:: Required action ::
No pictures, please: print exactly the lines from the one that contains "You are a computer-use agent. This" through the last line of the listing.

:: Supplied material ::
'''

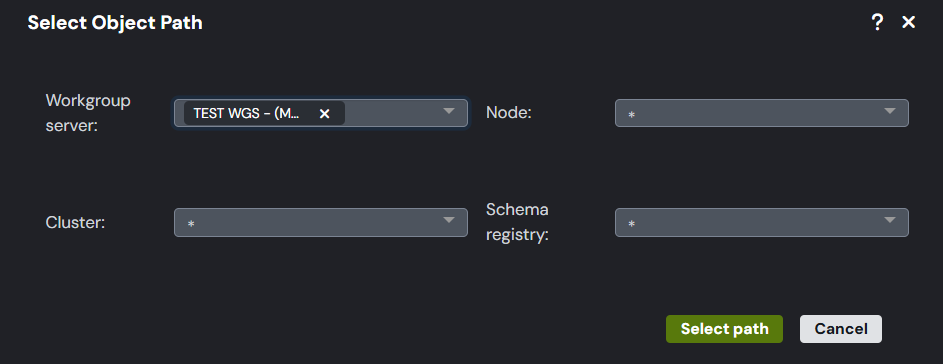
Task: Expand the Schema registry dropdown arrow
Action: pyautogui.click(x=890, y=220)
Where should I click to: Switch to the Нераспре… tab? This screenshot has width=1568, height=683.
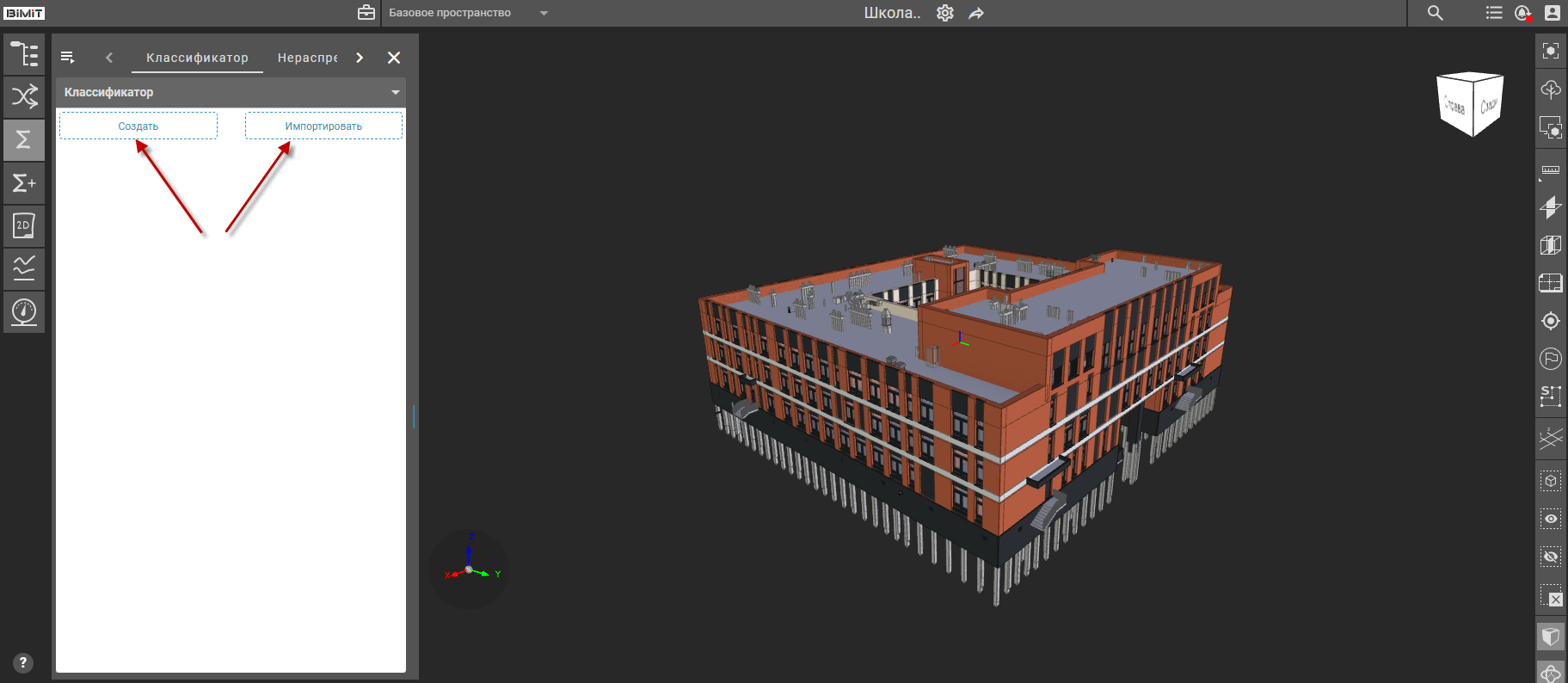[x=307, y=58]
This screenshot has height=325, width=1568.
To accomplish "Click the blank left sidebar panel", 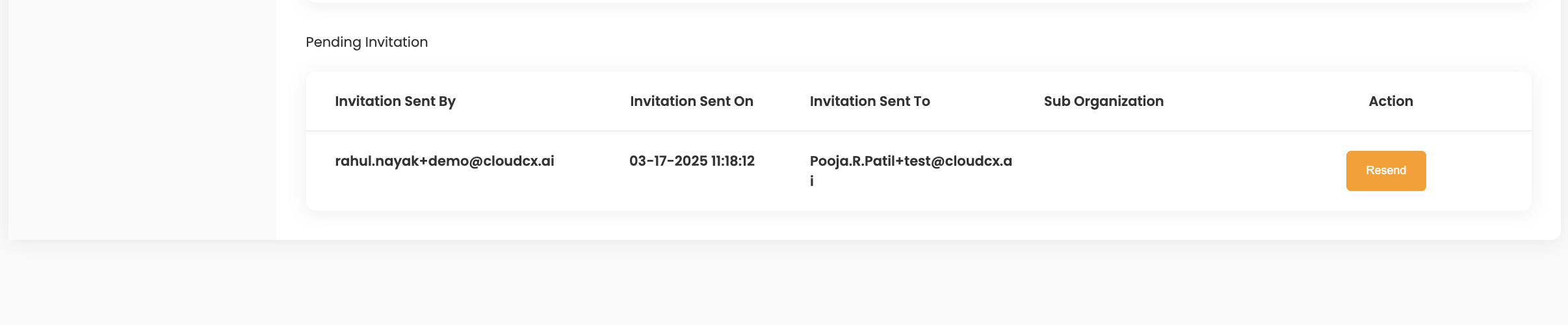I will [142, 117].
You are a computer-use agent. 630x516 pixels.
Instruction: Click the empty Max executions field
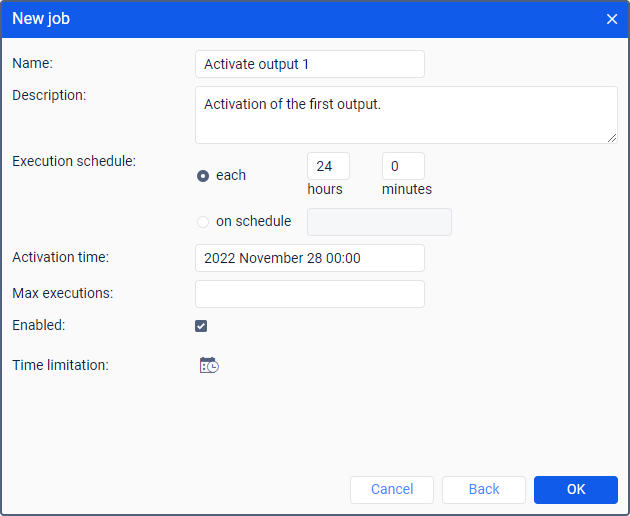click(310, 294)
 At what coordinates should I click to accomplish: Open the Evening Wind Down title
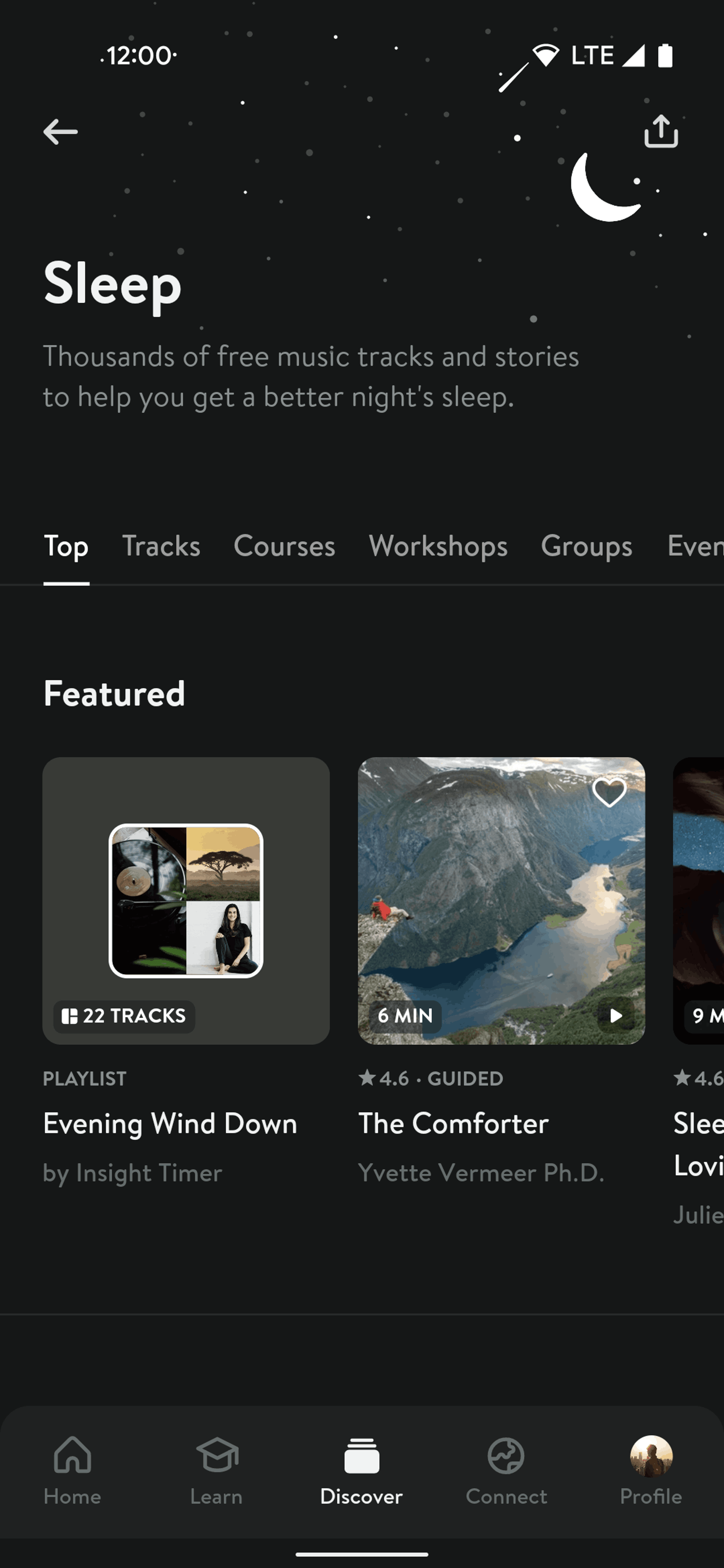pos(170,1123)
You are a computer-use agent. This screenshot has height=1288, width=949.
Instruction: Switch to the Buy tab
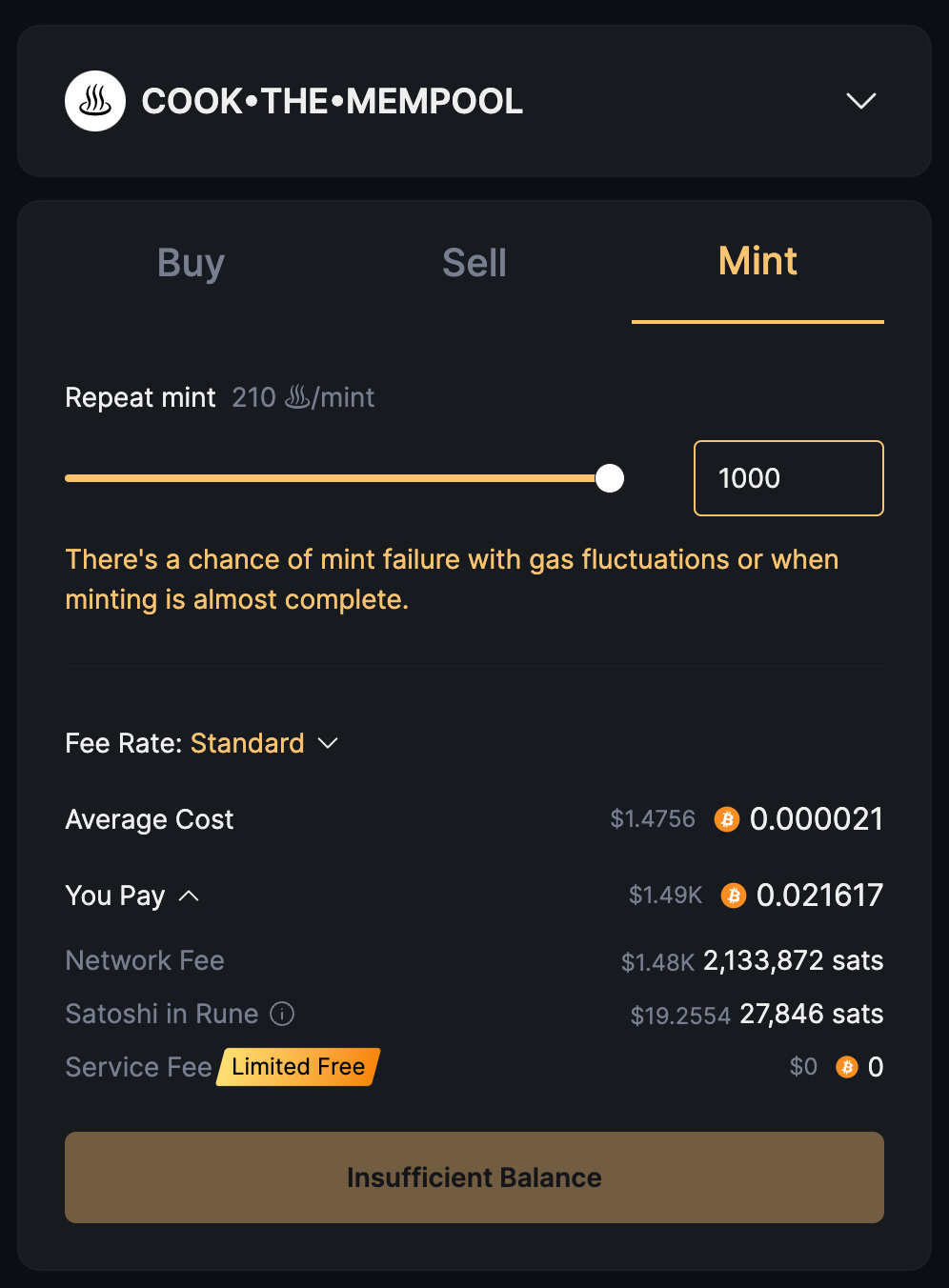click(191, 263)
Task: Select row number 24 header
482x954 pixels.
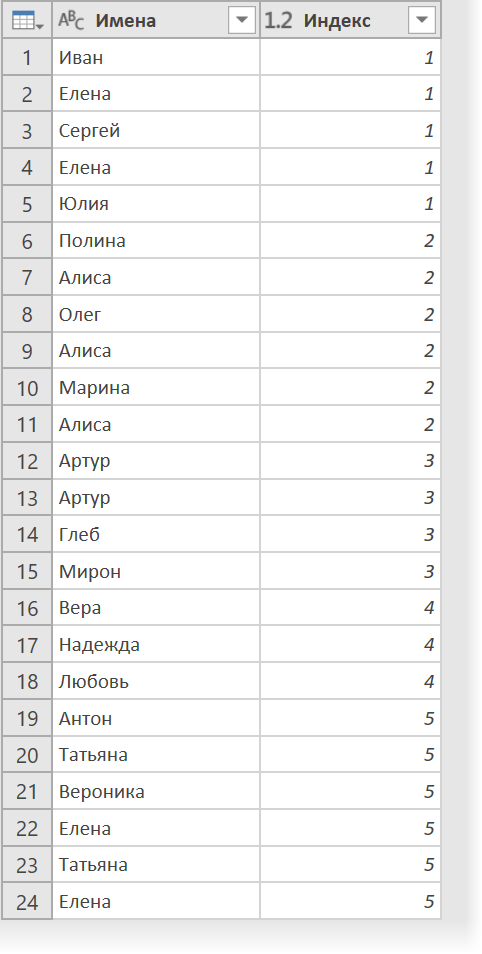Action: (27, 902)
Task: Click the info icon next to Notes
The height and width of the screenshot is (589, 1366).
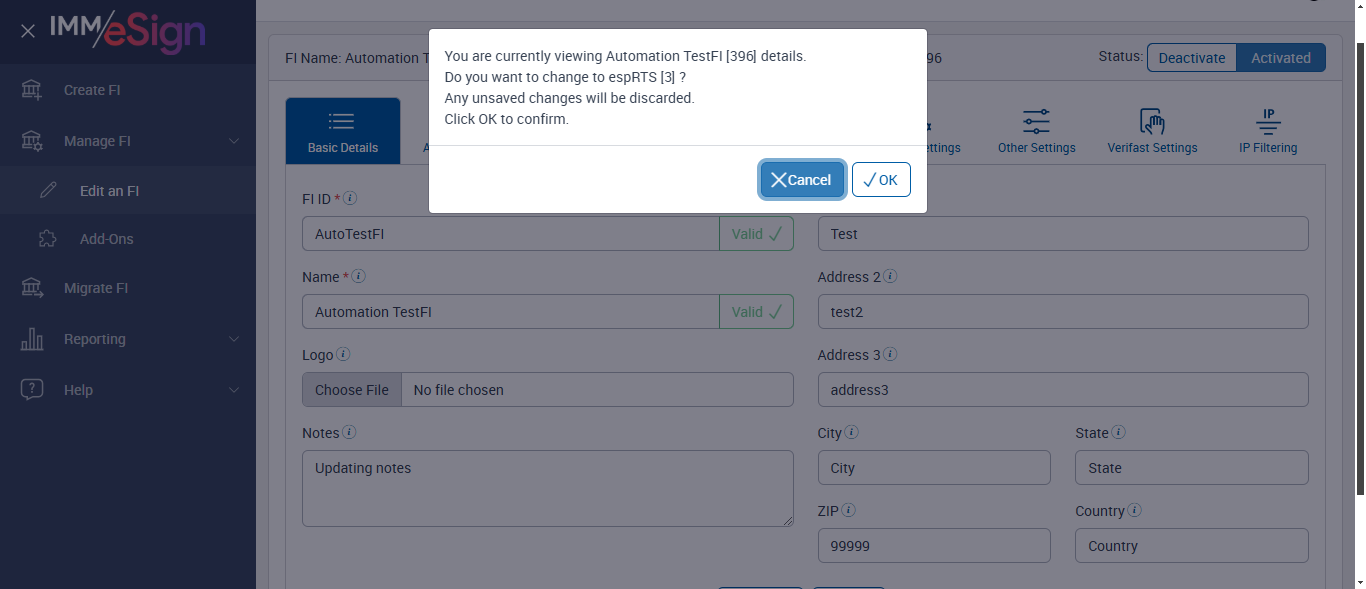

'''

:: Answer section ::
You are a computer-use agent. This screenshot has height=1288, width=949.
Instruction: Switch to the Buy tab
click(191, 263)
Task: Select row number 24 header
482x954 pixels.
Action: (27, 902)
Task: Click the info icon next to Notes
The height and width of the screenshot is (589, 1366).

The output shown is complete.